Firestore-IAM verwalten
Sie können IAM-Richtlinien mithilfe der Google Cloud -Konsole, der IAM API oder des gcloud-Befehlszeilentools abrufen und festlegen. Weitere Informationen finden Sie unter Zugriff für Projektmitglieder zuweisen, ändern und widerrufen.
Berechtigungen für bedingten Zugriff konfigurieren
Mit IAM Conditions können Sie die bedingte Zugriffssteuerung definieren und erzwingen.

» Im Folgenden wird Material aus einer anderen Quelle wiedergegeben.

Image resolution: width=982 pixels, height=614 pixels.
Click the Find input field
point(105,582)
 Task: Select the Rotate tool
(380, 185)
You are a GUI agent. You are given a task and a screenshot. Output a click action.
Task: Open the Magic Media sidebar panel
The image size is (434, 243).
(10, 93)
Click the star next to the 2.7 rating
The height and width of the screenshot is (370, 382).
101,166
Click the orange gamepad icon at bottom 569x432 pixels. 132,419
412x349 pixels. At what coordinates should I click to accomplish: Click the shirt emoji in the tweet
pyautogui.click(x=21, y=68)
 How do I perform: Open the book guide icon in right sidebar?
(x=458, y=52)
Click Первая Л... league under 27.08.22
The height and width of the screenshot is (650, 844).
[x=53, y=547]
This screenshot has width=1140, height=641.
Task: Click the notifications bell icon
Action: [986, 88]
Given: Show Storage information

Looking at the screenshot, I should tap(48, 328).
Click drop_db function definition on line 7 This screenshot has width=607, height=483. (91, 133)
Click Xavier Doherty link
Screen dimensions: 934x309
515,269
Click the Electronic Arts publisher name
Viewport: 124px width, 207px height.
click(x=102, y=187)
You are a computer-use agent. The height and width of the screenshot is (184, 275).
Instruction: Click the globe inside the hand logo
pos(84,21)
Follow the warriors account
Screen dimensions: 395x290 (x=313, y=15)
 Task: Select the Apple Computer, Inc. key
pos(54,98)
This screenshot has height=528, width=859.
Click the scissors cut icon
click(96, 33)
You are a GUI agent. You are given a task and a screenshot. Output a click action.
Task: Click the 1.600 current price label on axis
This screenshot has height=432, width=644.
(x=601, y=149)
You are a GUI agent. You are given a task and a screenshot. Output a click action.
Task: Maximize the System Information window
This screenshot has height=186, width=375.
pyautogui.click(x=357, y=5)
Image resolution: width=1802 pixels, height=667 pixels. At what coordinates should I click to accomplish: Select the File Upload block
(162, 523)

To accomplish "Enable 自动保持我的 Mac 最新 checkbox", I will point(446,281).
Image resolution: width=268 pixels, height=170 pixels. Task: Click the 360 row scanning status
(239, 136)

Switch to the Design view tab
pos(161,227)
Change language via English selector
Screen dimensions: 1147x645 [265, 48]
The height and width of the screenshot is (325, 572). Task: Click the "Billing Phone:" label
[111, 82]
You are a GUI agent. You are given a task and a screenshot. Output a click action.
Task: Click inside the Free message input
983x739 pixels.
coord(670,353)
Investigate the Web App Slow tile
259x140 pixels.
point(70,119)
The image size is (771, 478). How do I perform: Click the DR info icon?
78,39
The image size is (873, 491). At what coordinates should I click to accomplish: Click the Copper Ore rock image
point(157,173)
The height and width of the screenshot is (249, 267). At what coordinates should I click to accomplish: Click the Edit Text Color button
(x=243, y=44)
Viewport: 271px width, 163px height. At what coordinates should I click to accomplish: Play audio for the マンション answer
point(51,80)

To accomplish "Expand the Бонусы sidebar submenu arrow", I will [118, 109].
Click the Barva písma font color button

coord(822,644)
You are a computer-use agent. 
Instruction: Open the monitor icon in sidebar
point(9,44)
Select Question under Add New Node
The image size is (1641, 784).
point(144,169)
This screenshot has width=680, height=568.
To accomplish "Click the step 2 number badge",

Mit der folgenden Bedingung wird einem Hauptkonto beispielsweise bis zu einem bestimmten Datum die Rolle datastore.user zugewiesen:
{
"role": "roles/datastore.user",
"members": [
"user:travis@example.com"
],
"condition": {
"title": "Expires_December_1_2023",
"description": "Expires on December 1, 2023",
"expression":
"request.time < timestamp('2023-12-01T00:00:00.000Z')"
}
}
Informationen zum Definieren von IAM-Bedingungen für den temporären Zugriff finden Sie unter Temporären Zugriff konfigurieren.
Informationen zum Konfigurieren von IAM Conditions für den Zugriff auf eine oder mehrere Datenbanken finden Sie unter Datenbankzugriffsbedingungen konfigurieren.